___ Texto fornecido

A outra ameaça é a hibridismo que afeta a reprodução da espécie, já que o pintado acaba se reproduzindo com o cachara, espécie híbrida produzida em cativeiro, gerando filhotes híbridos, que são diferentes geneticamente da espécie nativa.
Não existe a possibilidade, segundo Luciana, de excluir o pintado da lista de extinção. “O que o Ministério do Meio Ambiente fez foi prorrogar o início da vigência da portaria. O que pode acontecer é a publicação de um plano de recuperação do pintado. Ele continua listado como espécie ameaçada de extinção a partir de dia 5 de dezembro, que vai coincidir com o período do defeso, então ele não vai poder ser pescado. Concomitantemente deve sair o plano de recuperação da espécie, avaliando a situação do pintado no País e vendo a possibilidade de pesca em algumas regiões onde ele não esteja ameaçado”, disse.

______

Tarefas a realizar:
[a] No texto sobre o pintado, liste na ordem em que aparecem todas as expressões em que a palavra "espécie" vem logo seguida de um adjetivo.
[b] Transcreva do texto sobre o pintado o trecho que vai de "A outra ameaça" até "da espécie nativa.", inclusive.

___ Material fornecido

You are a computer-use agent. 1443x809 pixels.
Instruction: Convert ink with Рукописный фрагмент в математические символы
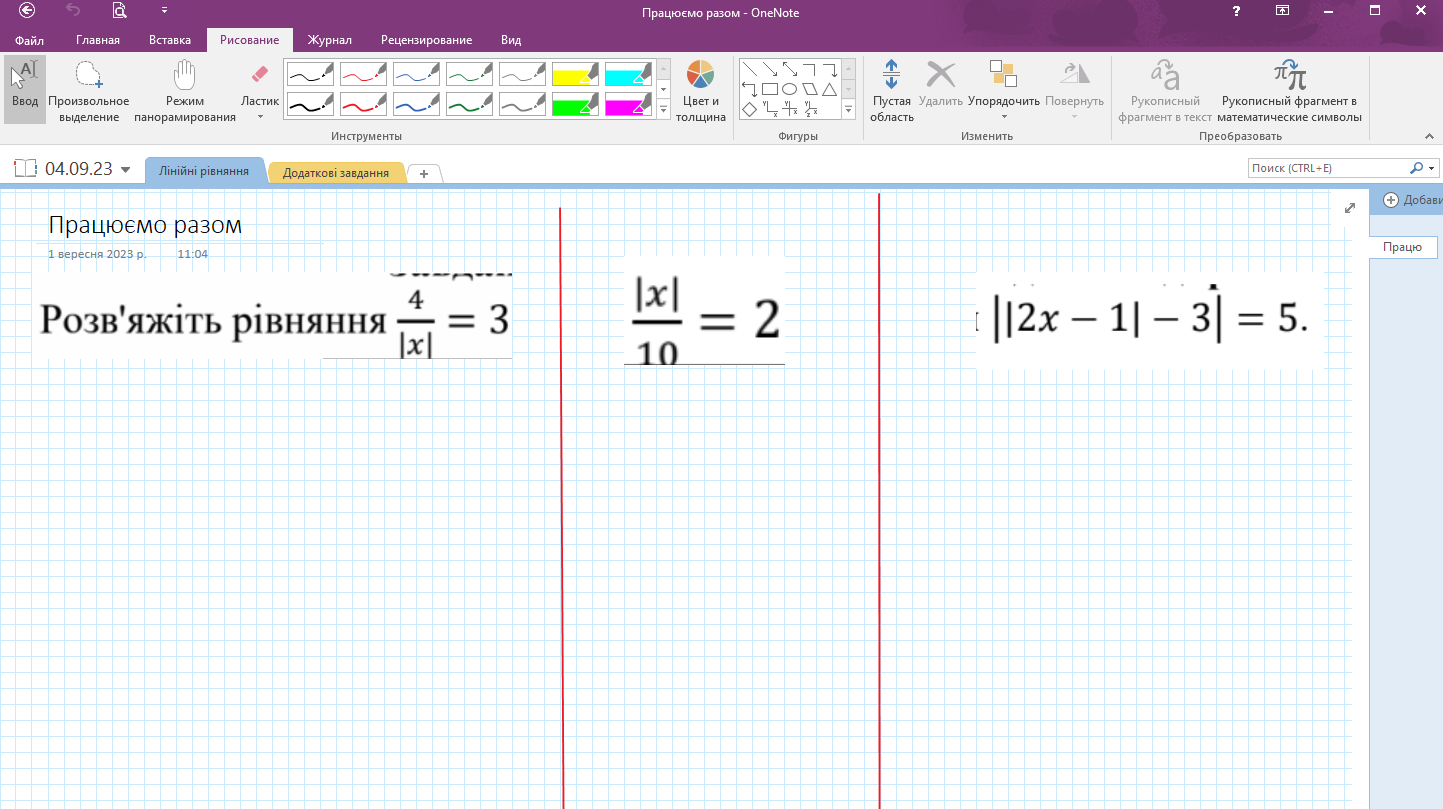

______

Exercício resolvido:
[a]
espécie híbrida
espécie nativa
espécie ameaçada

[b]
A outra ameaça é a hibridismo que afeta a reprodução da espécie, já que o pintado acaba se reproduzindo com o cachara, espécie híbrida produzida em cativeiro, gerando filhotes híbridos, que são diferentes geneticamente da espécie nativa.